Retype every entry below without any change.

# # #

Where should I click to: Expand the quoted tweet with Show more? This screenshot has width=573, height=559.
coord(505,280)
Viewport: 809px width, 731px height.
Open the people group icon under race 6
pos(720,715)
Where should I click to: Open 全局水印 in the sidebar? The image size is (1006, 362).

# # #

EXERCISE ANSWER:
Where should I click to: Expand the quoted tweet with Show more? This screenshot has width=573, height=559.
coord(505,280)
Viewport: 809px width, 731px height.
Open the people group icon under race 6
pos(720,715)
Where should I click to: Open 全局水印 in the sidebar? The image size is (1006, 362).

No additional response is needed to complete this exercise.